These are used by the oz_knl_... modules and are the quickest path to an object. For every such pointer that exists the reference count of the object is incremented. So if you look at an object's reference count, you can tell how many pointers there are out there pointing to it. Most objects are freed off when the reference count goes to zero. Some stay around like devices and logical names. These pointers generally do not have any associated thread or process context associated with them so they can be passed from thread to thread and process to process without worry.
The structs are generally opaque outside of their defining module. This is sometimes a pain but mostly it makes things easy to change. For example, the thread object contents is only known by the oz_knl_thread.c module. Everywhere else it is a void * definition. Now in case you accidentally pass a thread object pointer where a process object pointer should go, a runtime check (ie, crash) will occur as the routines check the object type (the first value in all the objects) before proceeding. (This can be nopped for speed by changing one macro definition).
Each process in the system has a table of handles. Each entry in the table can contain a pointer to an object. So, for instance, handle 1 could point to the image that was loaded into a process, handle 2 could be some event flag, etc. There are routines (oz_knl_handle_...) that manipulate the handles. They require a certain process context to perform an handle-to-pointer translation.
Handles can be directly manipulated by user mode code. They are only translated to pointers when in kernel mode. Of course, handles can be manipulated by kernel mode code as well.

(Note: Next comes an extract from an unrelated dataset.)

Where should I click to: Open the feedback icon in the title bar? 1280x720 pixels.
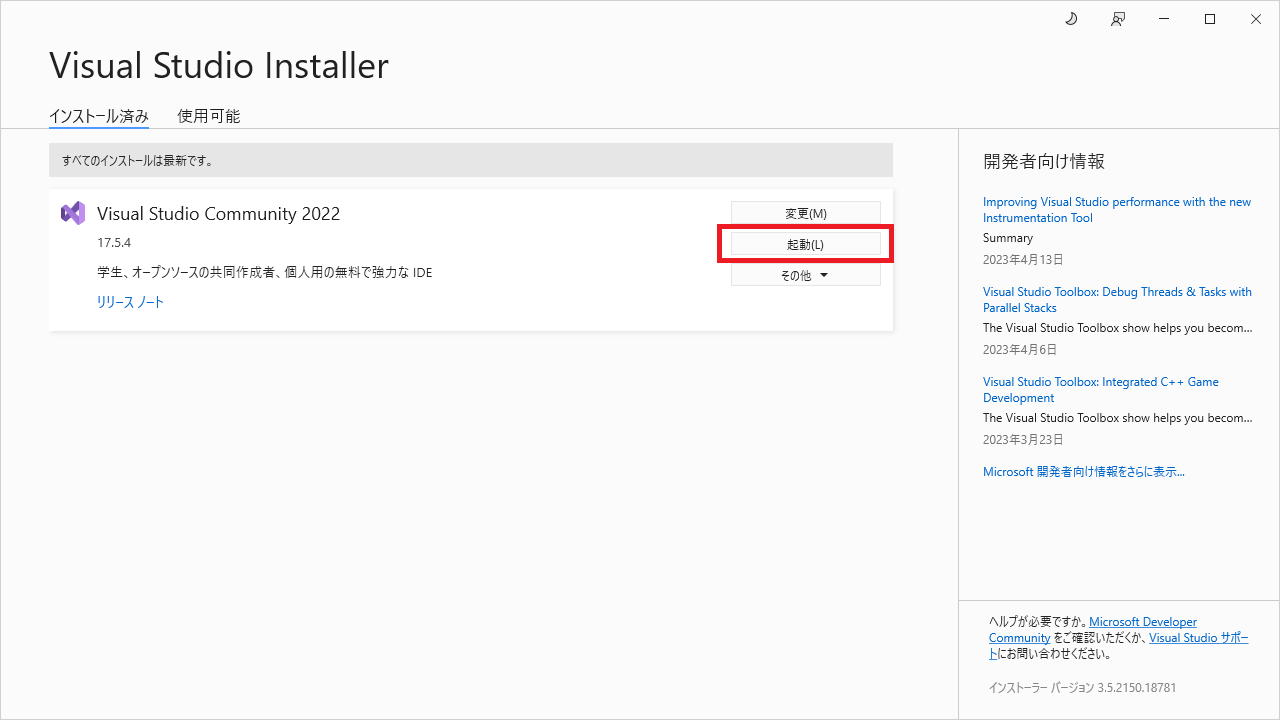1117,19
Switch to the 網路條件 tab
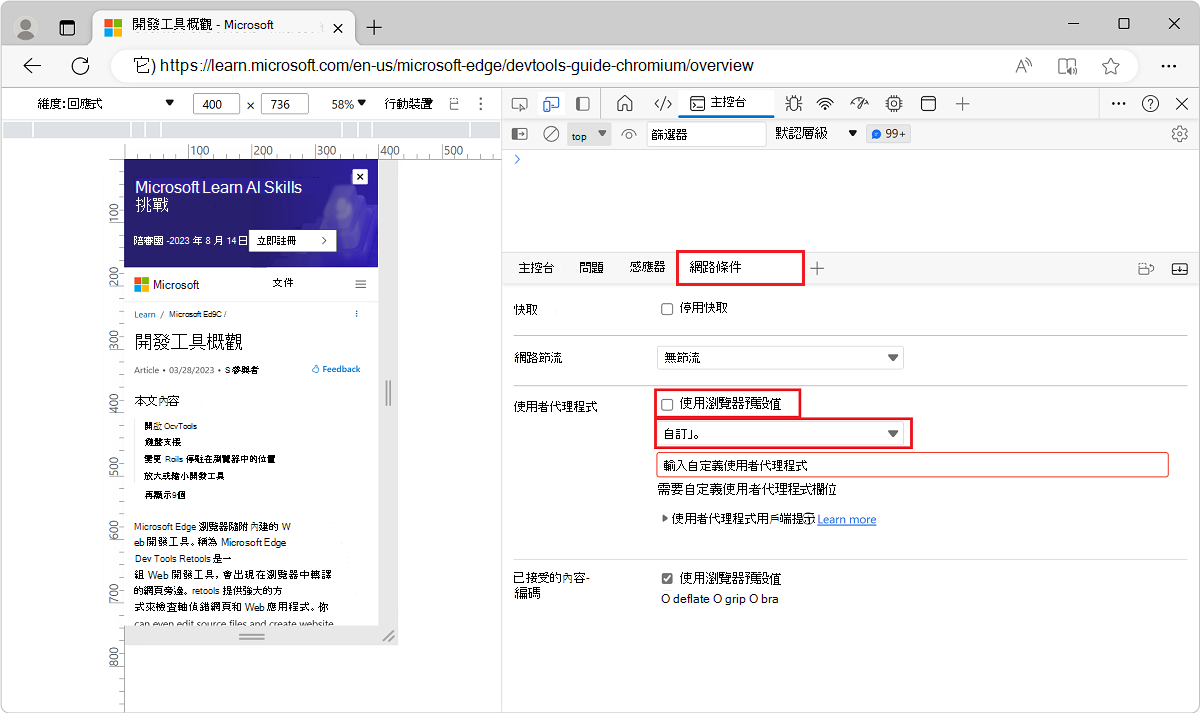Viewport: 1200px width, 713px height. 740,267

An logical name can be equated to a pointer. This makes it easy to pass things from one process to another. For example, one process could open a pipe, then assign the I/O channel to a logical name, then another process could access the I/O channel from the logical name and thus the two processes can communicate. There are routines (oz_knl_logname_...) that translate logical names to object pointers and vice versa. Confusingly, logical names themselves are objects, so you can have a logical name that points to a logical name object.